** Begin DATASET EXTRACT **

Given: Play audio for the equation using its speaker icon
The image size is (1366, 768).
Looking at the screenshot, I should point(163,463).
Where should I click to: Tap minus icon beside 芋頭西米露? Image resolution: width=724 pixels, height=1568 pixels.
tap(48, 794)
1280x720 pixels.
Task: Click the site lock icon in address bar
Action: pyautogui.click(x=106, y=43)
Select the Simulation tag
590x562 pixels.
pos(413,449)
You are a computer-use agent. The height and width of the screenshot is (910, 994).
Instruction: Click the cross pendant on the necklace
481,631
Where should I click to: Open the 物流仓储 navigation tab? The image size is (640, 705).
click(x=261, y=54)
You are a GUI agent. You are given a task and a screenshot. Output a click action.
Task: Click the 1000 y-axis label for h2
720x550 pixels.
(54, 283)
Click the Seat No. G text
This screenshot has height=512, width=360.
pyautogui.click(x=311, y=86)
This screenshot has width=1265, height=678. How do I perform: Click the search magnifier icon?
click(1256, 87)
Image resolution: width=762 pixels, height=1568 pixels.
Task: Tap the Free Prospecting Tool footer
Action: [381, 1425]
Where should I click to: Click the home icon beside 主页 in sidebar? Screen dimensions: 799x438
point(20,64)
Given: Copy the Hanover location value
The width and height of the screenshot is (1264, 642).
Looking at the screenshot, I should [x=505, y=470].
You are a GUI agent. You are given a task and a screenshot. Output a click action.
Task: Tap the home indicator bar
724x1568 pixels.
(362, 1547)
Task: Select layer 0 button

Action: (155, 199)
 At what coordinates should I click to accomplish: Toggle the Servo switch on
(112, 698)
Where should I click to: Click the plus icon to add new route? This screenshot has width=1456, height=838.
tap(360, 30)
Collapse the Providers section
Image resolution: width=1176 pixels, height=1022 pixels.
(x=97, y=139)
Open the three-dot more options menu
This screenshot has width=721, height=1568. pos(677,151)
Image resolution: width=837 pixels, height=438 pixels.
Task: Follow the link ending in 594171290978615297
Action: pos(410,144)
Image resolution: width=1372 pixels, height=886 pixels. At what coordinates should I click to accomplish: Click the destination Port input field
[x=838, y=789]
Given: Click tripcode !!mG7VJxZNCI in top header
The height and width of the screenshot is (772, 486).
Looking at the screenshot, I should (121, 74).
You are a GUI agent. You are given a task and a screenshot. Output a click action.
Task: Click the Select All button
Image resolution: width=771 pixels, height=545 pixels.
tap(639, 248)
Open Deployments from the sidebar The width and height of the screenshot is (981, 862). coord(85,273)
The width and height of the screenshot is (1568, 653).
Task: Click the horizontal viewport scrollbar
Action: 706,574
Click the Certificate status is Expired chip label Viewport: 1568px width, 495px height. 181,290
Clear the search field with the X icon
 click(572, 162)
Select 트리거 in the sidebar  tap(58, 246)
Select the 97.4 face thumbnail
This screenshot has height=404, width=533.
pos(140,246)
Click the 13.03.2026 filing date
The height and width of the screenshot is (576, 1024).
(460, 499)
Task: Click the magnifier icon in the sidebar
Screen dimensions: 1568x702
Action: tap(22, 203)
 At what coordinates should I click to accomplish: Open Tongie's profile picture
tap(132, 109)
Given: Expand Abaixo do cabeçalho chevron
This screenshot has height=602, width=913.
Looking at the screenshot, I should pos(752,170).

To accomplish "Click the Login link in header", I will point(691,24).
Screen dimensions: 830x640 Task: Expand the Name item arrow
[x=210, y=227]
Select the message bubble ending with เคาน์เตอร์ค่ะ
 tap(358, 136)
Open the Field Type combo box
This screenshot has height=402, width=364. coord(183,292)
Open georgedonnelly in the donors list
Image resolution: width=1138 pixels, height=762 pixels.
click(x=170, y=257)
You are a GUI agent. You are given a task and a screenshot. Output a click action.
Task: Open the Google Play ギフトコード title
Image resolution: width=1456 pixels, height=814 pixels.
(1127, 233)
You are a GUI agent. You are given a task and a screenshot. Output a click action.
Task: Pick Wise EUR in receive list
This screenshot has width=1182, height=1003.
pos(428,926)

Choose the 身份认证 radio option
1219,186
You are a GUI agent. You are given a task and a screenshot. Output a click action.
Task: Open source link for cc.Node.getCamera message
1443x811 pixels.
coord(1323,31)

** End DATASET EXTRACT **

- [TASK OBJECTIVE] Reproduce all of the data above line for line, without changing anything.

- [RESULT OF THE EXERCISE]
Given: Play audio for the equation using its speaker icon
The image size is (1366, 768).
Looking at the screenshot, I should point(163,463).
Where should I click to: Tap minus icon beside 芋頭西米露? Image resolution: width=724 pixels, height=1568 pixels.
tap(48, 794)
1280x720 pixels.
Task: Click the site lock icon in address bar
Action: pyautogui.click(x=106, y=43)
Select the Simulation tag
590x562 pixels.
pos(413,449)
You are a computer-use agent. The height and width of the screenshot is (910, 994).
Instruction: Click the cross pendant on the necklace
481,631
Where should I click to: Open the 物流仓储 navigation tab? The image size is (640, 705).
click(x=261, y=54)
You are a GUI agent. You are given a task and a screenshot. Output a click action.
Task: Click the 1000 y-axis label for h2
720x550 pixels.
(54, 283)
Click the Seat No. G text
This screenshot has height=512, width=360.
pyautogui.click(x=311, y=86)
This screenshot has width=1265, height=678. How do I perform: Click the search magnifier icon?
click(1256, 87)
Image resolution: width=762 pixels, height=1568 pixels.
Task: Tap the Free Prospecting Tool footer
Action: [381, 1425]
Where should I click to: Click the home icon beside 主页 in sidebar? Screen dimensions: 799x438
point(20,64)
Given: Copy the Hanover location value
The width and height of the screenshot is (1264, 642).
Looking at the screenshot, I should [x=505, y=470].
You are a GUI agent. You are given a task and a screenshot. Output a click action.
Task: Tap the home indicator bar
724x1568 pixels.
(362, 1547)
Task: Select layer 0 button

Action: (155, 199)
 At what coordinates should I click to accomplish: Toggle the Servo switch on
(112, 698)
Where should I click to: Click the plus icon to add new route? This screenshot has width=1456, height=838.
tap(360, 30)
Collapse the Providers section
Image resolution: width=1176 pixels, height=1022 pixels.
(x=97, y=139)
Open the three-dot more options menu
This screenshot has width=721, height=1568. pos(677,151)
Image resolution: width=837 pixels, height=438 pixels.
Task: Follow the link ending in 594171290978615297
Action: pos(410,144)
Image resolution: width=1372 pixels, height=886 pixels. At what coordinates should I click to accomplish: Click the destination Port input field
[x=838, y=789]
Given: Click tripcode !!mG7VJxZNCI in top header
The height and width of the screenshot is (772, 486).
Looking at the screenshot, I should (121, 74).
You are a GUI agent. You are given a task and a screenshot. Output a click action.
Task: Click the Select All button
Image resolution: width=771 pixels, height=545 pixels.
tap(639, 248)
Open Deployments from the sidebar The width and height of the screenshot is (981, 862). coord(85,273)
The width and height of the screenshot is (1568, 653).
Task: Click the horizontal viewport scrollbar
Action: 706,574
Click the Certificate status is Expired chip label Viewport: 1568px width, 495px height. 181,290
Clear the search field with the X icon
 click(572, 162)
Select 트리거 in the sidebar  tap(58, 246)
Select the 97.4 face thumbnail
This screenshot has height=404, width=533.
pos(140,246)
Click the 13.03.2026 filing date
The height and width of the screenshot is (576, 1024).
(460, 499)
Task: Click the magnifier icon in the sidebar
Screen dimensions: 1568x702
Action: tap(22, 203)
 At what coordinates should I click to accomplish: Open Tongie's profile picture
tap(132, 109)
Given: Expand Abaixo do cabeçalho chevron
This screenshot has height=602, width=913.
Looking at the screenshot, I should pos(752,170).

To accomplish "Click the Login link in header", I will point(691,24).
Screen dimensions: 830x640 Task: Expand the Name item arrow
[x=210, y=227]
Select the message bubble ending with เคาน์เตอร์ค่ะ
 tap(358, 136)
Open the Field Type combo box
This screenshot has height=402, width=364. coord(183,292)
Open georgedonnelly in the donors list
Image resolution: width=1138 pixels, height=762 pixels.
click(x=170, y=257)
You are a GUI agent. You are given a task and a screenshot. Output a click action.
Task: Open the Google Play ギフトコード title
Image resolution: width=1456 pixels, height=814 pixels.
(1127, 233)
You are a GUI agent. You are given a task and a screenshot. Output a click action.
Task: Pick Wise EUR in receive list
This screenshot has width=1182, height=1003.
pos(428,926)

Choose the 身份认证 radio option
1219,186
You are a GUI agent. You are given a task and a screenshot. Output a click action.
Task: Open source link for cc.Node.getCamera message
1443x811 pixels.
coord(1323,31)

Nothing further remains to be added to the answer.